Dietary deficiency of calcium is widespread, so supplements as therapeutics or prophylactics for skeletal development
and osteoporosis are common. Supplements of iron, lower in the activity series, create oxidative stress (OS) in the
gastrointestinal tract. Both elements interact, and Ca supplements inhibit short-term iron absorption. However, studies are
lacking for longitudinal effect of short-term calcium supplementation on OS markers in healthy previously unsupplemented
women, relative to their blood calcium and iron panels. Present study assessed effect of short-term (30 days),
high-dose (1000 mg/day) calcium supplementation to 25 unsupplemented premenopausal women on Malondialdehyde
(MDA), superoxide dismutase (SOD), and circulating iron and calcium panels. Circulating Phosphorus (P) (13.46%), hemoglobin
(Hb) (7.32%), hematocrit (Hct) (8.02%), plasma iron (PI) (7.65%), transferrin saturation (TS) (9.65%) decreased
consistently in majority of respondents and Ca (4.91%), Total-Iron-Binding-Capacity (TIBC) (2.26%), Unsaturated-
Iron-Binding-Capacity (UIBC) (7.48%), MDA (30.1%) and SOD (58.59%) increased.

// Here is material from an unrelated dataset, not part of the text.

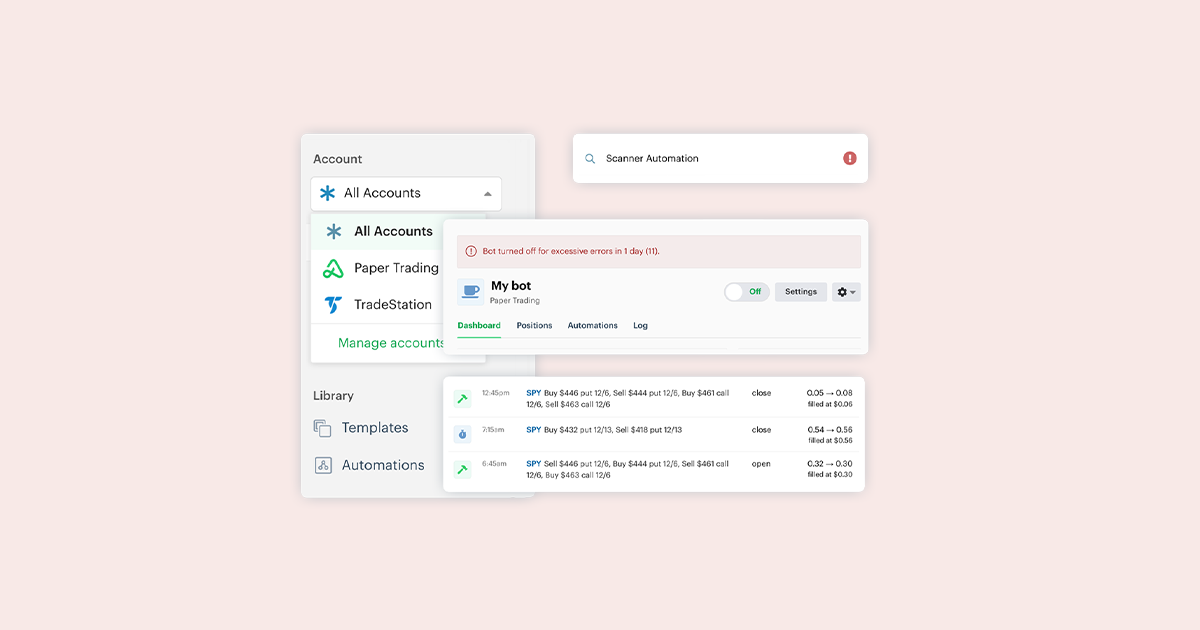Click the coffee cup avatar for My bot
The height and width of the screenshot is (630, 1200).
point(470,291)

Short-term, high-dose calcium
supplementation perturbed the blood levels of Ca, P and Ca/P, without alteration beyond known homeostatic ranges.
These changes were accompanied by effects on Hb, Hct and iron panels. Increased TIBC and decreased TS indicated reduced
intestinal iron absorption, attributable to high local calcium. Rise in MDA indicated OS but antioxidant metallozyme
SOD also increased, indicating an adaptive response to ameliorate OS related damage.